一幕:ナズナの道 階級が上に上がれば上がるほど、装飾品が増えていくせいで重たくなる軍服を、何時ぶりに脱いだだろうか。軽い肩が嫌に風通しを良くしているせいで、息苦しい軍内部から抜け出せたかのような錯覚を起こす。
勿論、未来、軍から抜け出すことはできないだろう。引退を考えるにはまだ早い年齢であり、おそらく楽に引退させてくれるほど、自分が辿ってきた道は白くはないだろう。
罪という赤に染まり、多くの屍を積み上げてきた。
後悔はないが、共に希望もない。
「こちらにおりましたか、九島少将」
ノックが聞こえなかったのだろう。不意に響いた副官の声に達也はそっと瞳を開ける。肩をを揺らすことも、驚いたような表情を取ることもしなかったその姿勢は、正しく彼が諜報員として有能であることを示していた。
副官はその相変わらずの鉄壁ぶりに微笑を零し、手に持っていた制服を、彼の執務机へと置いた。
「用意しておいた制服と、IDになります」
裾が長く、コートと燕尾服を混ぜたような上着。白地に緑のアクセントと黒のラインが入っているのは、確かに美しい色合いであった。
だが、やはり達也が切るには嫌に若いように思える。
「・・・・・・」
「難色を示されたところで、決定事項が覆ることはありませんよ」
副官のそう意地悪めいた言葉に、達也はため息を吐き出した。
一つ一つを手に取り、最後に上着を広げ、予定通りエンブレムが刻まれていないことを確認する。
「問題ないな」
IDには達也をいくらか若くしたような青年の写真が貼られていた。

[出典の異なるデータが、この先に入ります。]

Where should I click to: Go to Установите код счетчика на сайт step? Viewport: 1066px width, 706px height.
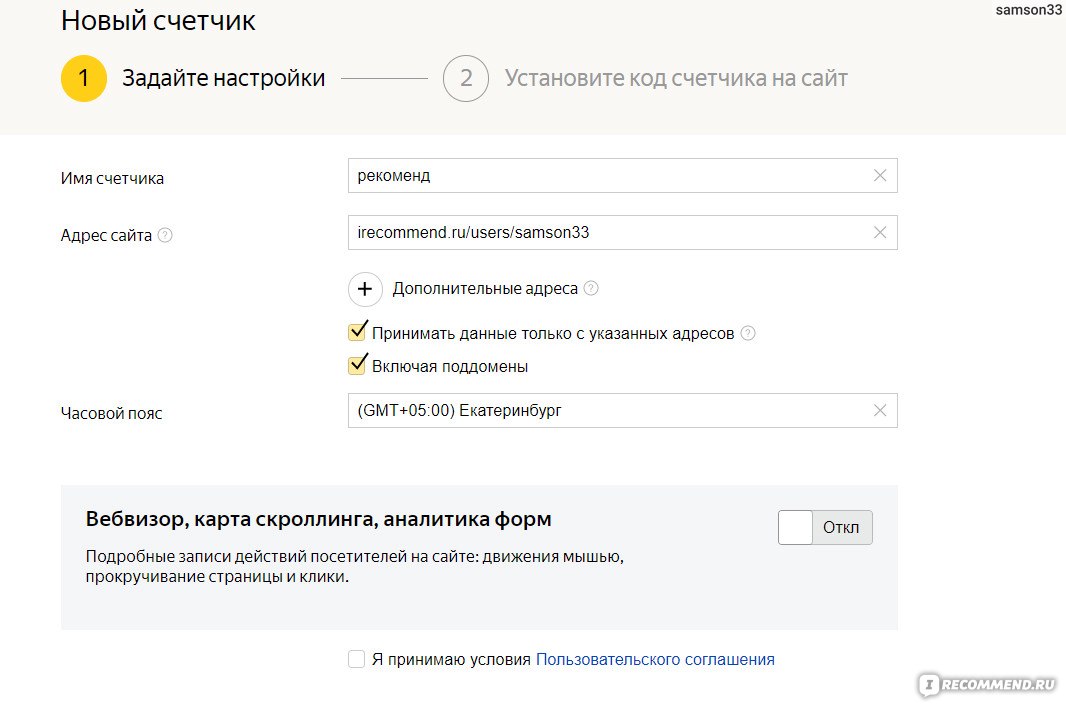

達也の息子、または孫だと言えば通じるような似具合である。だが、写真の横に刻まれた文字には、司波達也、とあった。
つまるところ、これは達也の偽造IDであった。
その上には、国立魔法大学付属第一高校とある。
通称、第一高校と呼ばれるその高校は、日本国内に九校設置されている国立の高等魔法教育機関である。その中でも第一高校は東京都八王子市に設立され、毎年最も多くの卒業生を国立魔法大学に送り込んでいるエリート校である。
本来であれば、達也のような軍人が出しゃばるような場所ではなかっただろう。小国程度の軍隊ならば単独で退けるほどの武力を保有しており、青春が邪魔されるような場所ではなかった。
が、問題が生じた。
学校が少しでも多くの優秀な魔法師を確保したいと思ったために。内部に亀裂が入ったのだ。
「全国的な指導教員不足・・・ね」
「我々軍部も、指導部は不足していますからね」
仕方のない事ですよ。と副官は肩を竦めた。
その通りと言えばその通りである。魔法師の有能な奴らというのは、大半が目立ちたがり屋で面倒な奴である。自分が華々しいことをしていればいいとでも思っているのか、その大半が前線に出たがる。

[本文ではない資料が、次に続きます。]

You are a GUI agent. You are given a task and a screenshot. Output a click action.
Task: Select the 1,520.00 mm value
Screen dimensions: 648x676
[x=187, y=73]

が、重要なのは継承であると達也は考えている。自分たちが一体どうして学んでこれたのか、この道を辿ってこれたのか、よく考えるべきだと。
「まぁ、俺の道は誰にも歩ませたくないものだが」
達也のその苦笑に、副官は微妙な笑みを浮かべた。
彼が歩んできた道を、彼は経歴でしか見たことがない。書面で渡された簡単な歩みは、とてもそんな薄っぺらいものでまとめていいものではなかった。けれども、九島達也少将という男は、これをなんてことでもないようにまとめたのだ。
血濡れた道だ。
けれども、この国に捧げてきた道だ。
と。
「無事の帰還を、ナスタチウム」
だから彼は、何時だって一番美しい敬礼で彼を見送る。自分ではとても成し遂げることのできない彼の暗躍を、無事を祈るよう。